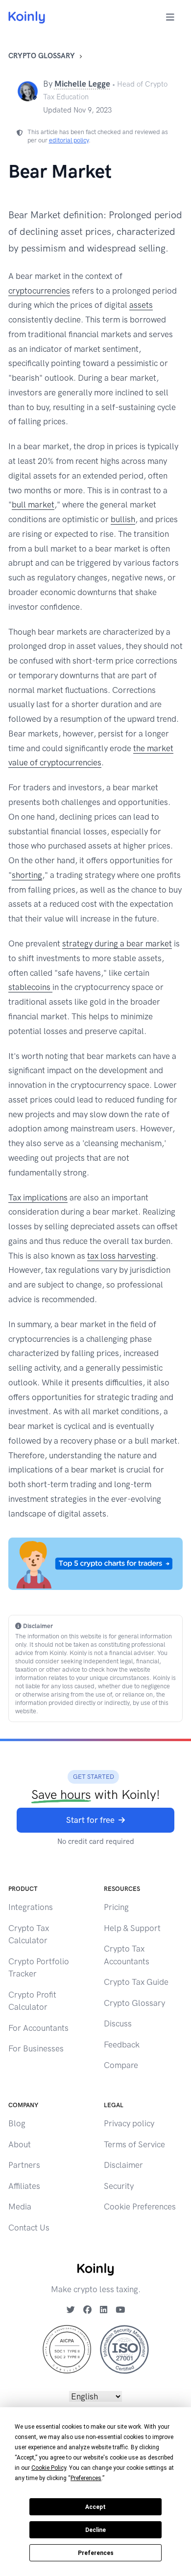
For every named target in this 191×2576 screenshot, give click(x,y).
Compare (121, 2065)
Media (19, 2206)
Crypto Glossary (41, 55)
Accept (95, 2507)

○ ○ ○

_YOUR ASSIGNMENT_. Copy the records above exactly. The pictures are not part of the copy.

_ANSWER TO THE EXERCISE_.
For every named target in this 191×2576 screenshot, give click(x,y).
Compare (121, 2065)
Media (19, 2206)
Crypto Glossary (41, 55)
Accept (95, 2507)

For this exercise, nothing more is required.